Loading and unloading vector data

DSBulk 1.11 adds support for the vector data type when used with Astra DB Serverless (Vector) databases.

In Astra DB, vector<type, dimension> is restricted to type float32 at this time. If a vector is specified in a CQL CREATE TABLE statement, the syntax is to use float as shown in the example below.

Using vector data

Once your Astra DB database is Active in the Astra Portal, select it from the databases in the left menu.

In this example, the created database was called myastra_with_vector_search and the keyspace is ks1.

  1. On your database’s CQL Console tab in the Astra Portal, let’s start by creating a table named foo in the keyspace:

    token@cqlsh> CREATE TABLE ks1.foo (
        i int PRIMARY KEY,
        j vector<float, 3>
    );
  2. Create a Storage-Attached Index:

    token@cqlsh> CREATE CUSTOM INDEX ann_index ON ks1.foo (j) USING 'StorageAttachedIndex';
  3. Enter a query, which shows we have not yet added data:

    token@cqlsh> select * from ks1.foo;
    Result
     i | j
    ---+---
    
    (0 rows)

With the vector support added in DSBulk v1.11, we can now use dsbulk commands with CSV or JSON data that include that the vector<type, dimension> data type.

Examples from the command line, with CSV data

Before you use dsbulk commands with an Astra DB database, recall that you’ll need to specify the path to the database’s Secure Connect Bundle file and the username/password. The parameter placeholders are shown in the examples below.

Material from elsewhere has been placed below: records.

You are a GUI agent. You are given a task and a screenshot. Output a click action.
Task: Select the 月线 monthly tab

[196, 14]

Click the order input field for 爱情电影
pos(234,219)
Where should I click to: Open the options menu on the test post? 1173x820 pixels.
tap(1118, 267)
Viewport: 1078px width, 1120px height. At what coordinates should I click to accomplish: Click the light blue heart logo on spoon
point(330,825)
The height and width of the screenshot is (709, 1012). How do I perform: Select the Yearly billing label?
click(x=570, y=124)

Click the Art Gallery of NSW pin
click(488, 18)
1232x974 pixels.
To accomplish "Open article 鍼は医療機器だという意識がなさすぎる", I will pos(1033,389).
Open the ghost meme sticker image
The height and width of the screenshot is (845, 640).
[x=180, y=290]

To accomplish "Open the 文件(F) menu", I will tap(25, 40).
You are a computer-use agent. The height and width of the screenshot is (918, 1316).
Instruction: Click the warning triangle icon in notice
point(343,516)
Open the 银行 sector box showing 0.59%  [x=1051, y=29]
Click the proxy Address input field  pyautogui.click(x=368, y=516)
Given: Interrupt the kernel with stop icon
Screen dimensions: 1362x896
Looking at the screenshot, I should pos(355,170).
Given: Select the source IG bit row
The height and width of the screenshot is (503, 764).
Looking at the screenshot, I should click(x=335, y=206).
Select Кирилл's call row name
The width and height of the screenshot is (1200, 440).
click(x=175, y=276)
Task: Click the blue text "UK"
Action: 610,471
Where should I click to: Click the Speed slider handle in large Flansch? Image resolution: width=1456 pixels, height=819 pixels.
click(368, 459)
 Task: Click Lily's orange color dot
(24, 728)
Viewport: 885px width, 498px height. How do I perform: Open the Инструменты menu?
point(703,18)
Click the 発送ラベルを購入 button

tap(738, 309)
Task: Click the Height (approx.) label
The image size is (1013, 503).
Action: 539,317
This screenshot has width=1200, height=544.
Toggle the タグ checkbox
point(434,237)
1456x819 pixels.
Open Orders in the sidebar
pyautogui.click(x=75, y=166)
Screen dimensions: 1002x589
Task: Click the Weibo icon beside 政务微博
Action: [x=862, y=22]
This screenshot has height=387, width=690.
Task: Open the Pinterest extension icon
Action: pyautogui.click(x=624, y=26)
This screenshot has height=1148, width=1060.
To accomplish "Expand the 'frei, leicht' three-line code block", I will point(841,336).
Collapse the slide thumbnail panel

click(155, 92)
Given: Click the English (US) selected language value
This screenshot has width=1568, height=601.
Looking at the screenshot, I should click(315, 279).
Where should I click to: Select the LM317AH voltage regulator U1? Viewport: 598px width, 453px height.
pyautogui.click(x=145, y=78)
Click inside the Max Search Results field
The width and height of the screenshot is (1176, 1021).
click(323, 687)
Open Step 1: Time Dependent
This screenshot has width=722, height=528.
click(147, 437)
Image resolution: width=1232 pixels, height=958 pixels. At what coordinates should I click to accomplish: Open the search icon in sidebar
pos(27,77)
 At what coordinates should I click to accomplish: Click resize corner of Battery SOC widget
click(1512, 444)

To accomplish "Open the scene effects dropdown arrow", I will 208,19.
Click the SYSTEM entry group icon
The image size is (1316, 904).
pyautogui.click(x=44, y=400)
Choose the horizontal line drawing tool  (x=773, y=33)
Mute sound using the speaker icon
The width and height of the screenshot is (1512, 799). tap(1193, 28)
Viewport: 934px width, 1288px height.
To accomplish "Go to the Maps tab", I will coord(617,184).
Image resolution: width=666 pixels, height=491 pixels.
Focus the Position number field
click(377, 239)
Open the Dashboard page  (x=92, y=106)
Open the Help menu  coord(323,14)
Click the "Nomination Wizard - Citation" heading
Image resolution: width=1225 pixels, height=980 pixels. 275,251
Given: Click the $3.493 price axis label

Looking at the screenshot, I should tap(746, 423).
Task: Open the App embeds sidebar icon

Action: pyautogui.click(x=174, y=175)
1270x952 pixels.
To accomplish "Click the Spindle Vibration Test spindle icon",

  1. Let’s enter a dsbulk unload command to confirm that the ks1.foo table is empty:

    bin/dsbulk unload -k ks1 -t foo 2> /dev/null \
    -b "path/to/secure-connect-database_name.zip" -u database_user -p database_password
    Result
    ...
    total | failed | rows/s | p50ms | p99ms | p999ms
        0 |      0 |      0 |  0.00 |  0.00 |   0.00
    ...
  2. Prepare a sample data file:

    cat ../vector_test_data.csv
    Result
    i,j
    1,"[8, 2.3, 58]"
    2,"[1.2, 3.4, 5.6]"
    5,"[23, 18, 3.9]"
  3. Load the data:

    bin/dsbulk load -url "./../vector_test_data.csv" -k ks1 -t foo \
    -b "path/to/secure-connect-database_name.zip" -u database_user -p database_password
    Result
    ...
    total | failed | rows/s | p50ms | p99ms | p999ms | batches
        3 |      0 |     22 |  5.10 |  6.91 |   6.91 |    1.00
    ...
  4. Unload the data in CSV format:

    bin/dsbulk unload -k test -t foo \
    -b "path/to/secure-connect-database_name.zip" -u database_user -p database_password
    Result
    ...
    i,j
    5,"[23.0, 18.0, 3.9]"
    2,"[1.2, 3.4, 5.6]"
    1,"[8.0, 2.3, 58.0]"
    total | failed | rows/s | p50ms | p99ms | p999ms
        3 |      0 |     16 |  2.25 |  2.97 |   2.97
    ...

Added vector support in the query parameter

DSBulk 1.11 adds support for vectors in dsbulk unload -query commands. It provides a built-in minimal CQL parser, which allows you to perform this kind of operation. For example:

bin/dsbulk unload -query "select j from ks1.foo order by j ann of [3.4, 7.8, 9.1] limit 1" \
-b "path/to/secure-connect-database_name.zip" -u database_user -p database_password
Result
...
j
"[1.2, 3.4, 5.6]"
total | failed | rows/s | p50ms | p99ms | p999ms
    1 |      0 |      7 |  8.21 |  8.22 |   8.22
...

In the SELECT example above, notice the keyword ann. In this context, that’s short for Approximate Nearest Neighbor (ANN). It’s an important feature of Vector Search.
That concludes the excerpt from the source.